Um Marco Cultural para Curitiba
No último domingo, 29 de março, Curitiba celebrou seus 333 anos como um modelo de sustentabilidade e cuidado urbano. Para marcar esta data significativa, a cidade paranaense inaugurou, nesta segunda-feira (30), o primeiro Museu da Limpeza do Brasil. A cerimônia de abertura contou com a presença do vice-governador Darci Piana, que destacou a importância da iniciativa. Localizado no bairro São Francisco, o museu tem como missão preservar a história da limpeza urbana e valorizar os profissionais que dedicam suas vidas a essa área.
Desenvolvido pela Fundação de Asseio e Conservação, Serviços Especializados e Facilities do Paraná (Facop), o museu se torna um marco, pois é o primeiro espaço no Brasil e o segundo no mundo a se dedicar exclusivamente à narrativa da limpeza. A proposta visa reconhecer a relevância dessa atividade muitas vezes negligenciada, transformando-a em um patrimônio cultural e social.
Uma Homenagem aos Profissionais
“Nos 333 anos de Curitiba, recebemos esta estrutura maravilhosa, que é o primeiro museu do Brasil e o segundo do mundo voltado à limpeza e à conservação.

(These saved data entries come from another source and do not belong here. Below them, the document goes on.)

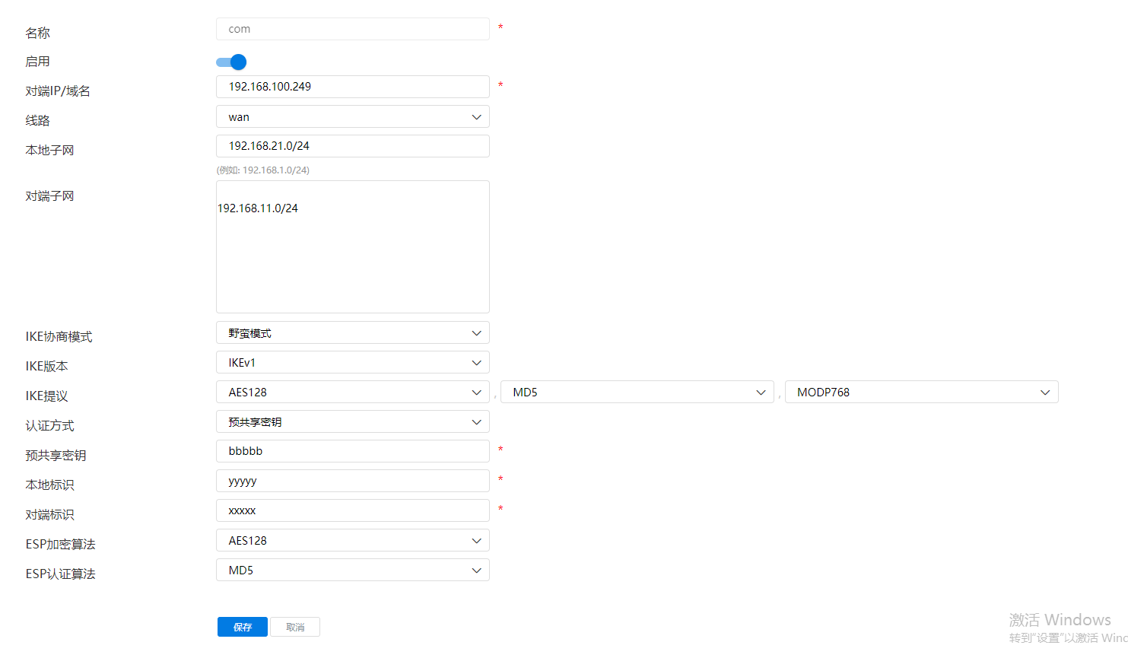Image resolution: width=1128 pixels, height=658 pixels.
Task: Click the 预共享密钥 field containing bbbbb
Action: click(x=352, y=451)
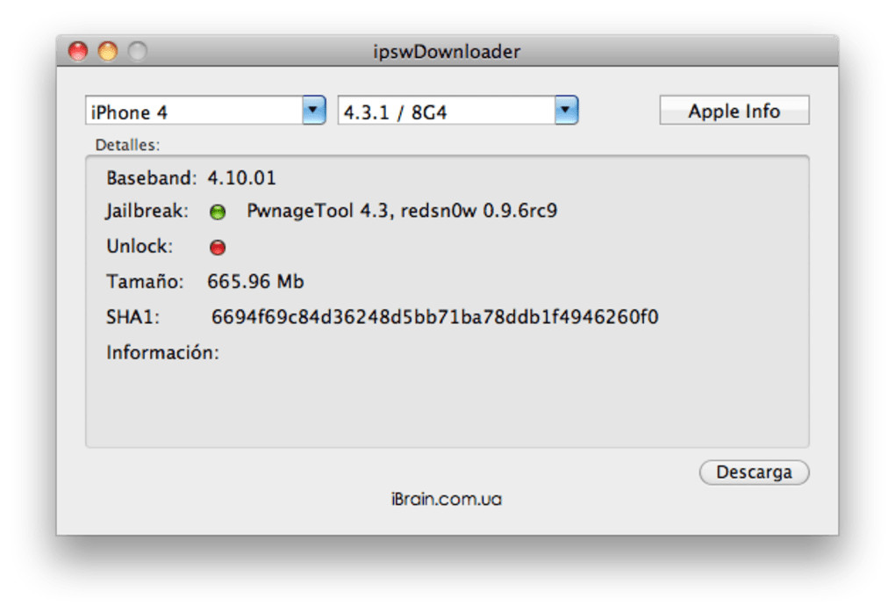Click the Detalles section label
The height and width of the screenshot is (613, 895).
127,145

Nossa capital é reconhecida pela sua limpeza e cuidado com o meio ambiente, além de ser considerada a cidade mais inteligente do mundo, e merecia um museu como este”, afirmou Piana durante a inauguração.
O presidente da Facop, Manassés Oliveira da Silva, ressaltou que o espaço é uma homenagem aos mais de 2,5 milhões de trabalhadores que atuam na limpeza urbana no Brasil, sendo aproximadamente 100 mil apenas no Paraná. “Este museu vem para dar visibilidade aos nossos trabalhadores de asseio, conservação e limpeza. Homenagear esses profissionais no aniversário da nossa cidade, que é a Capital Social e Ecológica, não tem preço”, declarou ele.
Objetos que Contam Histórias
O novo museu proporciona uma viagem no tempo, apresentando objetos que marcaram a história da limpeza, como escovões, vassouras e enceradeiras, além de equipamentos inovadores usados nas limpezas urbanas. “É um museu que traz a história dos nossos trabalhadores, que mostra a atualidade e projeta o futuro”, explicou Manassés.
O acervo também inclui peças como os primeiros aspiradores de pó e máquinas de lavar, permitindo que os visitantes compreendam a evolução tecnológica do setor ao longo dos anos.
Visitação e Interação
Localizado próximo ao Museu Casa Alfredo Andersen, na Rua Mateus Leme, 324, o Museu da Limpeza funcionará de terça a domingo, das 10h às 17h, com entrada gratuita. O espaço foi adaptado em um imóvel classificado como Unidade de Interesse de Preservação (UIP) e passou por reformas para acolher o público de maneira acessível e acolhedora.
“Agradeço, em nome da cidade, todo o cuidado e dedicação dos trabalhadores da limpeza e conservação. Curitiba foi reconhecida várias vezes como a cidade mais limpa do Brasil e até da América Latina, e isso só é possível graças ao esforço desses homens e mulheres”, destacou o prefeito Eduardo Pimentel durante a cerimonia.
Apoio e Inovações Tecnológicas
O projeto foi desenvolvido com o apoio do Sindicato das Empresas de Asseio e Conservação no Estado do Paraná (Seac-PR) e do Sindicato dos Empregados em Empresas de Asseio e Conservação de Curitiba (Simeaco), ambos comprometidos em preservar a memória da limpeza profissional, essencial para a manutenção do espaço urbano e o bem-estar da sociedade.
Além da estrutura física, o museu conta com recursos digitais e totens interativos que visam proporcionar uma experiência enriquecedora aos visitantes. O local funciona também como um museu-escola, ensinando o público sobre as práticas de limpeza de um museu, que abriga objetos artísticos e históricos de elevado valor.